AIM OF THE EXERCISE>
Every line of the entries that holds the word "wrench" is to be copied.

SOURCE DATA>
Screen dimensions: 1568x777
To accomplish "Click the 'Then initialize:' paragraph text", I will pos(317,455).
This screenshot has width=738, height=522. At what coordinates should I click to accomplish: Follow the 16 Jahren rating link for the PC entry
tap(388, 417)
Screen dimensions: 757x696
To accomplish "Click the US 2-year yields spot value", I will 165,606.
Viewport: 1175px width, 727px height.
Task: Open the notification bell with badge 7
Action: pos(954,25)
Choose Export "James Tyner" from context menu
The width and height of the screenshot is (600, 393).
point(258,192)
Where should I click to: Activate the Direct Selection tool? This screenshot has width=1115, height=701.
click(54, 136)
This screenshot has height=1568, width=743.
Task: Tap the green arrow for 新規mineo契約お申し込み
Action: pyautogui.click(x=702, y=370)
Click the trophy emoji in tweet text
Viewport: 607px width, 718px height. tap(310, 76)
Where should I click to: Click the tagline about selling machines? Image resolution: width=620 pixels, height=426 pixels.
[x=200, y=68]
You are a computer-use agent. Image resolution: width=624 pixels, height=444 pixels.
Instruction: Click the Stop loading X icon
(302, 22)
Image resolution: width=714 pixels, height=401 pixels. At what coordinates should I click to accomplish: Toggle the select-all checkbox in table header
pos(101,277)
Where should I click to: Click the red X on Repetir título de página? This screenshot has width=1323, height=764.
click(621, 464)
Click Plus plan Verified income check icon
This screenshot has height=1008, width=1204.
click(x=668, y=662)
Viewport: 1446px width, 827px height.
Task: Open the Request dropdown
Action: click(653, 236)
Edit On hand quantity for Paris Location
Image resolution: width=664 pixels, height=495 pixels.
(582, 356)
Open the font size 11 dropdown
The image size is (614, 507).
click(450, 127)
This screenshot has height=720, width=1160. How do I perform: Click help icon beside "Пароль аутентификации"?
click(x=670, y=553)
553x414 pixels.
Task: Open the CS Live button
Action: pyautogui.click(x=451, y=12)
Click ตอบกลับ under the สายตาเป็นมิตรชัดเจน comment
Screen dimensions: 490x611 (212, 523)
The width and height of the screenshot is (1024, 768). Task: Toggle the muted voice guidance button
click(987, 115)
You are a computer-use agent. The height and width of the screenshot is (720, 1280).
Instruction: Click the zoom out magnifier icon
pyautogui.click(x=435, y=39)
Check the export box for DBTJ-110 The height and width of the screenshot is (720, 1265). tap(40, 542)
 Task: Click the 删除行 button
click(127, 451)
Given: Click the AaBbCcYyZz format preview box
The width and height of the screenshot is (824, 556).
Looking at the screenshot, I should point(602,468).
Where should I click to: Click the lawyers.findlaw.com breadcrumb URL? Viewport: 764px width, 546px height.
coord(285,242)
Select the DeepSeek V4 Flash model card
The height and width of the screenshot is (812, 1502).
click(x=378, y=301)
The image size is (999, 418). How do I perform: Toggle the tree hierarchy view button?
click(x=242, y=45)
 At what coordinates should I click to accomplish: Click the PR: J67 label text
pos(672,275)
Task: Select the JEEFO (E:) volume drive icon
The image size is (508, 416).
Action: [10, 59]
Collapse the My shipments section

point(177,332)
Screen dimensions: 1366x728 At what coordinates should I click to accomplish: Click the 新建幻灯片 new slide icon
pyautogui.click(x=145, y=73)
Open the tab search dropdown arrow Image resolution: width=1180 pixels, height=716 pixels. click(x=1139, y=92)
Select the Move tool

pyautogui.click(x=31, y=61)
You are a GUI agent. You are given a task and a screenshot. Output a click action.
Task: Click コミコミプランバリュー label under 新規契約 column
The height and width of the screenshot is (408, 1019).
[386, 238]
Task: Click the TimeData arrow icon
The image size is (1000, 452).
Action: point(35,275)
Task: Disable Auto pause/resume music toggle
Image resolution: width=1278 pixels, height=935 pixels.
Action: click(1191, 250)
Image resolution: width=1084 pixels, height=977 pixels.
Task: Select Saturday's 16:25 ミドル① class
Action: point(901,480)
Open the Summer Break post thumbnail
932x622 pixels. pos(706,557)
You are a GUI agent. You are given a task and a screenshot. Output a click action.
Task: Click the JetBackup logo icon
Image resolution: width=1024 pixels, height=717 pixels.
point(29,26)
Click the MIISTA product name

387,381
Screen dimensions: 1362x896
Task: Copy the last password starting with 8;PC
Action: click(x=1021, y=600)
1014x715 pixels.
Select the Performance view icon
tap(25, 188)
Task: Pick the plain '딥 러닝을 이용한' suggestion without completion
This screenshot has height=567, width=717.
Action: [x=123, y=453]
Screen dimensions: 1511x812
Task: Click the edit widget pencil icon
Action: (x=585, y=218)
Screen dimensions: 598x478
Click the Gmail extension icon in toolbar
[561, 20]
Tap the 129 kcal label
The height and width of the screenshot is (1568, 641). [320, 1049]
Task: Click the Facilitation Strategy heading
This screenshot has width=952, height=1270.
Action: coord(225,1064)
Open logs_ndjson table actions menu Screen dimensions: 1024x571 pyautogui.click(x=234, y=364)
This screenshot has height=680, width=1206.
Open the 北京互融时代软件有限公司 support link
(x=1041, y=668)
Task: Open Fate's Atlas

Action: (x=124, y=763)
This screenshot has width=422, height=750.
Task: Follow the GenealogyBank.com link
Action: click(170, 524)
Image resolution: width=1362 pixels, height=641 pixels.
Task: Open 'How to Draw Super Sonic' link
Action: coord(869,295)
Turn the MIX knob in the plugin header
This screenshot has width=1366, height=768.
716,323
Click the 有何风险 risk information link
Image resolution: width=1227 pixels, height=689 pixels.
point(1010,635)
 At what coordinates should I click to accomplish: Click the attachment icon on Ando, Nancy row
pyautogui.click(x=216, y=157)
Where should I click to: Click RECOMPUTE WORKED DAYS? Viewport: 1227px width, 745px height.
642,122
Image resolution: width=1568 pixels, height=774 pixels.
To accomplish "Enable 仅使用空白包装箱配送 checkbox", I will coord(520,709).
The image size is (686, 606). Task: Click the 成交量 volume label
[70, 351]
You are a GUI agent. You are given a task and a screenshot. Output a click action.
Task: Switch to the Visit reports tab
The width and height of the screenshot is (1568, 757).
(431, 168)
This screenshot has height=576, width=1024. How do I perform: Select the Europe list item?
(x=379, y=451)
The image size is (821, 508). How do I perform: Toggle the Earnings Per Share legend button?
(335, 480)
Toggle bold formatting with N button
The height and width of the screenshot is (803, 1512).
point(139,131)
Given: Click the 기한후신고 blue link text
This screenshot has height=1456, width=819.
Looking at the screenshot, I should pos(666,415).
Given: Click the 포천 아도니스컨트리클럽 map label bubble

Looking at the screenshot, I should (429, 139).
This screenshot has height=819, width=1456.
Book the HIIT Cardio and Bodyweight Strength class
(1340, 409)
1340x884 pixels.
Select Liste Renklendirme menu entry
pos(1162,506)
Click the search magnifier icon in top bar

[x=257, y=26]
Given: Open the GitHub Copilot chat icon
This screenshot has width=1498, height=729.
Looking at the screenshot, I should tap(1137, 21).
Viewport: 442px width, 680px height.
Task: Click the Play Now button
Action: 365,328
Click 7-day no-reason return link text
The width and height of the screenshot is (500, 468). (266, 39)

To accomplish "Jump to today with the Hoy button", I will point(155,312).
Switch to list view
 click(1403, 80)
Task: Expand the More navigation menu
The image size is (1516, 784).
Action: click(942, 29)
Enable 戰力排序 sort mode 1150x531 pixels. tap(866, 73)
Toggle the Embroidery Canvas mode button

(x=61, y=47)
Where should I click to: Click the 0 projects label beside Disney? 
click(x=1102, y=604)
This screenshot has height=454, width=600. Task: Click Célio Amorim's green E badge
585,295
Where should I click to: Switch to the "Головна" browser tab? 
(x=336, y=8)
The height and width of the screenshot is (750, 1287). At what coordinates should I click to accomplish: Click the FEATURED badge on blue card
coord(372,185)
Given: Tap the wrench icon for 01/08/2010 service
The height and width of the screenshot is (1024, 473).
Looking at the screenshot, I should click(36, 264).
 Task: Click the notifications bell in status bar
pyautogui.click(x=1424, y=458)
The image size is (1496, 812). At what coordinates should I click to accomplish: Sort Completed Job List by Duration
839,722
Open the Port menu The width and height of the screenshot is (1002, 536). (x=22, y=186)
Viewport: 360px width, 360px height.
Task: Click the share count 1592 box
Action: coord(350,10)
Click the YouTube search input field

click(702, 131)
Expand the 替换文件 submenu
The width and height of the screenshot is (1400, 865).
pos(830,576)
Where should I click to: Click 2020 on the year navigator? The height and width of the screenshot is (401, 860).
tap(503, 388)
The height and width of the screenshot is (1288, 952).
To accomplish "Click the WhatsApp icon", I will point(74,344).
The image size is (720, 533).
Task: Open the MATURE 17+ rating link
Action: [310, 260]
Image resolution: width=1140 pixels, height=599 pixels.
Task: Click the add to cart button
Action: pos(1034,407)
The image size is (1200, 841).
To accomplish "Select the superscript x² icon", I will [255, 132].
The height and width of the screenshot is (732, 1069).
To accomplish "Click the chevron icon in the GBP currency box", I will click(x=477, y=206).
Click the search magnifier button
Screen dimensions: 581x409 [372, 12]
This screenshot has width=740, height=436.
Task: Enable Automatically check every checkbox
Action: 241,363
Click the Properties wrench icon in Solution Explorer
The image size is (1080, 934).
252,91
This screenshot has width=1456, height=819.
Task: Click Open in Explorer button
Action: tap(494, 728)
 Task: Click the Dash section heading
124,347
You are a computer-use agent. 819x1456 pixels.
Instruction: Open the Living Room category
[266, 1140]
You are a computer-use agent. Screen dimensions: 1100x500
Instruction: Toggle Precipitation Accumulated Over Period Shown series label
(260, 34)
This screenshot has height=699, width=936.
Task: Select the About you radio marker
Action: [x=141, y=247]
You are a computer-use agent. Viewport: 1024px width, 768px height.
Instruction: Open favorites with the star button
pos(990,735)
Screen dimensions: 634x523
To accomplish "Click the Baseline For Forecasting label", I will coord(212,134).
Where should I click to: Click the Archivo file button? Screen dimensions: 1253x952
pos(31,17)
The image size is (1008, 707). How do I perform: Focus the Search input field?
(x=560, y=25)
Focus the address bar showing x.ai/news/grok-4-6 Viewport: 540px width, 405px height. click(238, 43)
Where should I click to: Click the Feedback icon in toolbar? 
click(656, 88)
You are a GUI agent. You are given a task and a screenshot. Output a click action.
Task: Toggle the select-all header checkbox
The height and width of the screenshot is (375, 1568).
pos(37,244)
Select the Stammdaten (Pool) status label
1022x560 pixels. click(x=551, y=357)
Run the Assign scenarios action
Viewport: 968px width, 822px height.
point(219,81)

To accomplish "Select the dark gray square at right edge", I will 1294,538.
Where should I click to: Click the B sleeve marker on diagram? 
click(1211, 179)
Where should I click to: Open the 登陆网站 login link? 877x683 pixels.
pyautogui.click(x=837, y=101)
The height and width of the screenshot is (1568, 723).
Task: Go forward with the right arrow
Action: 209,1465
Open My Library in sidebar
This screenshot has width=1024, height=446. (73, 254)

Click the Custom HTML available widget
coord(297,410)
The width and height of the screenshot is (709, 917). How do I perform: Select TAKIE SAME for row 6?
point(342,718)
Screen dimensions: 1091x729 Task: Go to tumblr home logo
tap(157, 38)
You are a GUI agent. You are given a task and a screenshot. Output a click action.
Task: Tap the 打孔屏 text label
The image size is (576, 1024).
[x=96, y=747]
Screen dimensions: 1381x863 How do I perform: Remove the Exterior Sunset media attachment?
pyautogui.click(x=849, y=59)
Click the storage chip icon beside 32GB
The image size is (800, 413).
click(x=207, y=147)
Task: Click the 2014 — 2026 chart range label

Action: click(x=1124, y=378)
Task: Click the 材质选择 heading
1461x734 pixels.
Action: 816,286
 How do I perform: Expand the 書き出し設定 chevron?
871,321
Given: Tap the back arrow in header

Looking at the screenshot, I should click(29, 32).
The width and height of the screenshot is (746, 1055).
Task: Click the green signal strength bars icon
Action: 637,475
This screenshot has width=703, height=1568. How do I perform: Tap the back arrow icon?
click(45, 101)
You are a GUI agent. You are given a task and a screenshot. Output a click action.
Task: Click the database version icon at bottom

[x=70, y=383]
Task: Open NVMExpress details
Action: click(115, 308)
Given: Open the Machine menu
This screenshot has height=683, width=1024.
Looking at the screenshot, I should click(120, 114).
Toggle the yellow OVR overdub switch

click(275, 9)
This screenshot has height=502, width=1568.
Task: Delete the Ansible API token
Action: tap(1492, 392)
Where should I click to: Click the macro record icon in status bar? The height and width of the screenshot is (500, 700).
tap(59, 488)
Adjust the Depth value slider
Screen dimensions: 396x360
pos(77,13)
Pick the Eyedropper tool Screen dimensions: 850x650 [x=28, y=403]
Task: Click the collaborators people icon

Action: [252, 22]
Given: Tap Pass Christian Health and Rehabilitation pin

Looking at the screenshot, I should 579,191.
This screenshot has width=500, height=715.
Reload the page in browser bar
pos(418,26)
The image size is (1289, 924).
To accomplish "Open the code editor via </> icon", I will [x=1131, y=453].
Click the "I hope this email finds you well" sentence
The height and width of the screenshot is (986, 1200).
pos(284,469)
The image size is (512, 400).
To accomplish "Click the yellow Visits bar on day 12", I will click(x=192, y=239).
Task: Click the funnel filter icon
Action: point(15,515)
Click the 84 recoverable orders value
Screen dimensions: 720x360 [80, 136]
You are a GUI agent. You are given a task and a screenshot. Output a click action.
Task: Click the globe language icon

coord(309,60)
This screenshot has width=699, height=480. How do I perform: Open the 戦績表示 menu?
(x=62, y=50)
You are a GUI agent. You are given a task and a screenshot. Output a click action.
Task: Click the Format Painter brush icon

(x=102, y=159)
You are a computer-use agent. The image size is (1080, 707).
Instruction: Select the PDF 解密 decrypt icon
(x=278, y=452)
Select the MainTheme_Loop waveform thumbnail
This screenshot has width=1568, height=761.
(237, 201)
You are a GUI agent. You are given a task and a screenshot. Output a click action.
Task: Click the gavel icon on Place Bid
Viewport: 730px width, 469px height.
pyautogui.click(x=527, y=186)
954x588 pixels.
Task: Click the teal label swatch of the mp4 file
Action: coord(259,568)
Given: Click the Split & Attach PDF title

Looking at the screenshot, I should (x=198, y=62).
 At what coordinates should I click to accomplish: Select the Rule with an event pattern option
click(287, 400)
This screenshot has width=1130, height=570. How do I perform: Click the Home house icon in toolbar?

SOLVED EXERCISE>
Given: Tap the wrench icon for 01/08/2010 service
Click the Properties wrench icon in Solution Explorer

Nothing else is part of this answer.